Добавить в цитаты Настройки чтения

Страница 13 из 168



Волна международной советофилии, последовавшая за русской революцией, была, таким образом, подлинной исторической новацией. Она могла смешиваться сложным образом с более ранними течениями русофилии и русофобии{67}. Как показывает пример многих из гостей СССР — героев этой книги, давние предрассудки в отношении Азии, русских и славян могли сосуществовать с благоприятным представлением о большевиках, которые, в конце концов, старались модернизировать отсталую Россию. Многие западные визитеры, даже насквозь просоветские, привозили с собой идеи собственного культурного превосходства над русским национальным характером; для многих других в разгар межвоенного кризиса либерализма именно то, что советский строй ассоциировался с незападными и неевропейскими чертами, было замечательным и привлекательным.

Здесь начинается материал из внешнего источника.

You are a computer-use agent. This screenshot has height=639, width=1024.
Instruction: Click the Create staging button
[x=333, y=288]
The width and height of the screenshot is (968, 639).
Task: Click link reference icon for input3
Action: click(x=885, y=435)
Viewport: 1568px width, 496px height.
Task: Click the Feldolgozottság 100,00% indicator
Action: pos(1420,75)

Таким образом, творцы советского революционного эксперимента широко применяли то, что теперь принято называть мягкой силой, но слабой стороной эксперимента было наследие прежних предубеждений. Некоторые просоветские наблюдатели подступались к этому новому гибриду отсталой России и развитого Советского Союза, сознательно пытаясь отделить политику и идеологию — сферу, где Советская Россия виделась продвинутой, — от экономики и культуры. Либералы и социалисты часто находили возможным оправдывать репрессии — которые они осудили бы в собственном государстве — в отсталой и от века самодержавной стране большевиков, и неудивительно: деспотизм был главной чертой европейских представлений о России еще с начала Нового времени{68}. В то же время, даже когда советский вопрос занимал всех, великий эксперимент должен был выдерживать состязание на многих уровнях. Как отметила Мэри Нолан, большевизм в межвоенной Европе представлялся только одной из двух главных «моделей экономической и социальной модерности»: второй моделью был «американизм»{69}. Более того, в культурной сфере существовало немало полюсов притяжения, с которыми Советскому Союзу приходилось состязаться.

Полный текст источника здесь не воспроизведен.